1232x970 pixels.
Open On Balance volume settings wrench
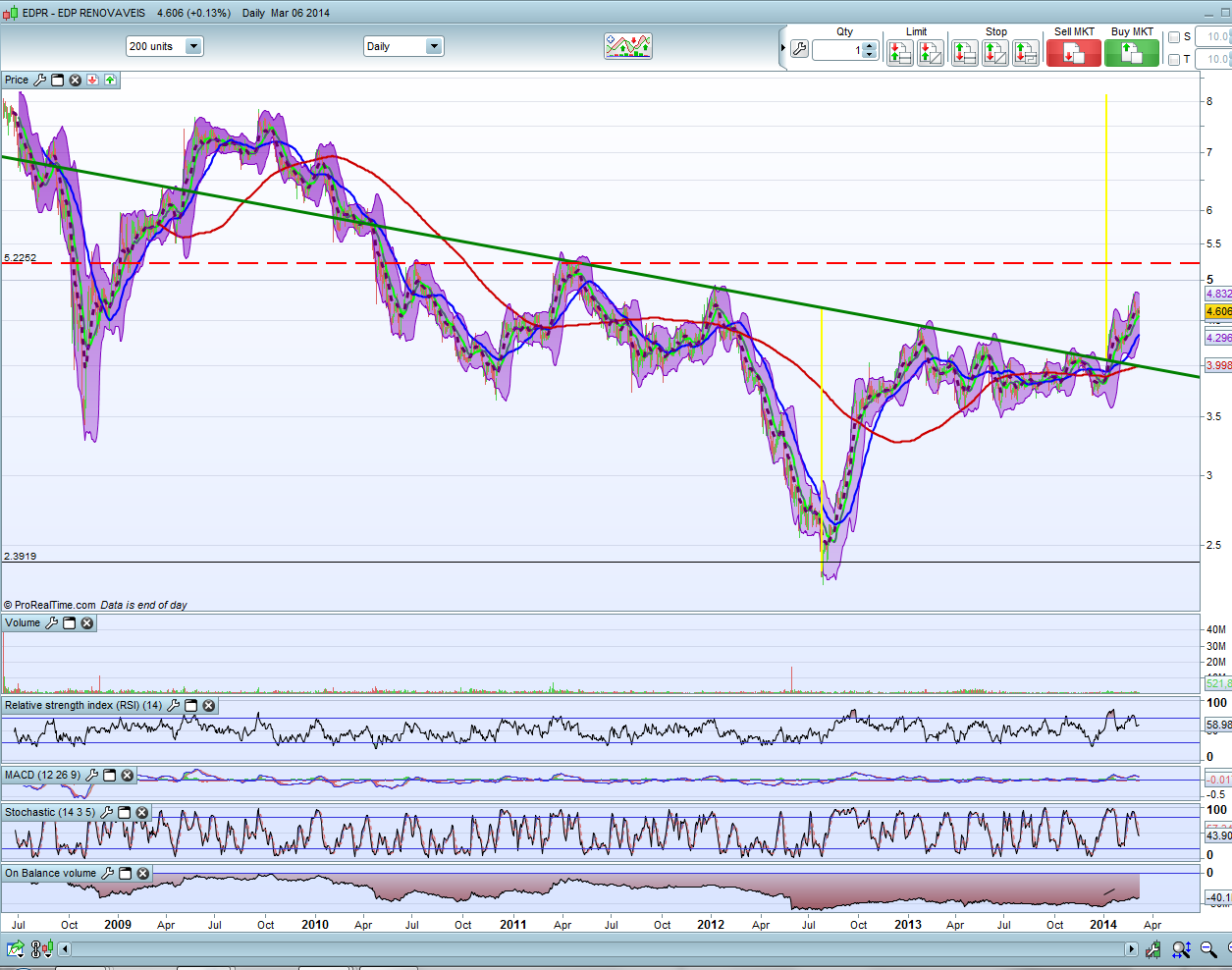(x=108, y=874)
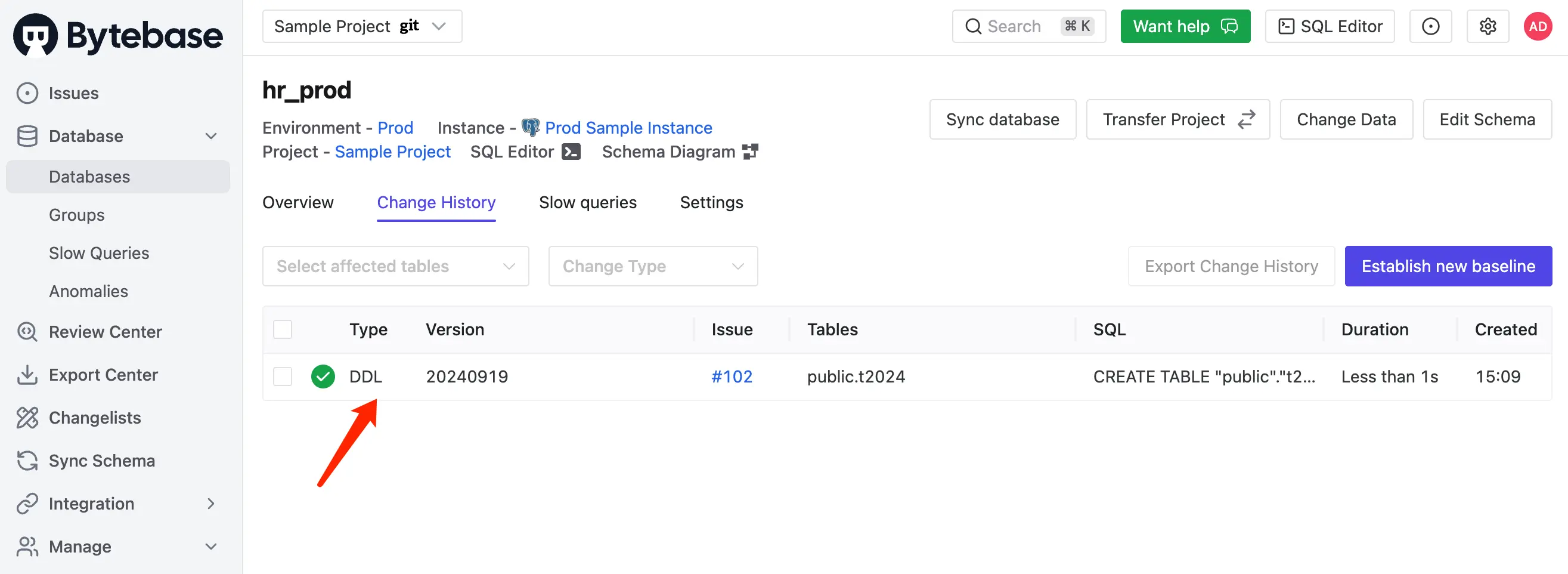The height and width of the screenshot is (574, 1568).
Task: Open the settings gear icon
Action: coord(1487,26)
----------
- **Task prompt**:
Find every line above that contains the word "settings" and copy each one out in full.

- **Solution to this problem**:
Open On Balance volume settings wrench
Task: Open the settings gear icon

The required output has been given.